Description of the task »
Search the records below for the string "will", and report each line that contains it.

Listed records »
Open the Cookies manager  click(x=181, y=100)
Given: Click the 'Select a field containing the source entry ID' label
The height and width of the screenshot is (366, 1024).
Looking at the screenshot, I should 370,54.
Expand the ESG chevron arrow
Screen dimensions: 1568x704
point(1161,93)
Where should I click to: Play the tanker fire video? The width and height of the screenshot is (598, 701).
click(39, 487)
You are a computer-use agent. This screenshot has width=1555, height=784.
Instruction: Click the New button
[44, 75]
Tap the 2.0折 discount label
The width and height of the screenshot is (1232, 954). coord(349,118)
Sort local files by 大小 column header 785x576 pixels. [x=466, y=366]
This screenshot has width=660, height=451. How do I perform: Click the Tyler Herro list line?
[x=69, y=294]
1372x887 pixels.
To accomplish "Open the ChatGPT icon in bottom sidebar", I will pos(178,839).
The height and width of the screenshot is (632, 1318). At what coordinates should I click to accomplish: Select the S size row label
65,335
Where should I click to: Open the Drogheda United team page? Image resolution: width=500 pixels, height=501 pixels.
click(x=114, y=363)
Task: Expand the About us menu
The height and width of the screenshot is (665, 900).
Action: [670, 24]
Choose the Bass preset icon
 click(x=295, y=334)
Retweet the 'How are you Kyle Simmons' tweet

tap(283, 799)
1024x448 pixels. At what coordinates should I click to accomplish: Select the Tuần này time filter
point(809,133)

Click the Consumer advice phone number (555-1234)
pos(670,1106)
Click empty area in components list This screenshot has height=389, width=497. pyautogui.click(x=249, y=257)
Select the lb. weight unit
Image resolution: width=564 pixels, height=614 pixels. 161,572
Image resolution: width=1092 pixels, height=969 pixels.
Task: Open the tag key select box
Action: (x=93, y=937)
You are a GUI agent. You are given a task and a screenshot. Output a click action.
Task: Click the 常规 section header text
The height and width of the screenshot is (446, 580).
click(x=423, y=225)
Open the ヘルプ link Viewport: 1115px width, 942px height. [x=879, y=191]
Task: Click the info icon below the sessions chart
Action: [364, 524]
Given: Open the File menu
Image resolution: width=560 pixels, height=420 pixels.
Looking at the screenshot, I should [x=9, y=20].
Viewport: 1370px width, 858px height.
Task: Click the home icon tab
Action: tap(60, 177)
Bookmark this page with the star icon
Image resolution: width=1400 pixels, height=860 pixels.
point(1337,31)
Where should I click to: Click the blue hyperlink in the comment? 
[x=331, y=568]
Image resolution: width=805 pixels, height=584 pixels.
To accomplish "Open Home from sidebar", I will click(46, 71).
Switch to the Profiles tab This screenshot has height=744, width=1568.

Written response »
To accomplish "Open the ChatGPT icon in bottom sidebar", I will pos(178,839).
To accomplish "Open Home from sidebar", I will click(46, 71).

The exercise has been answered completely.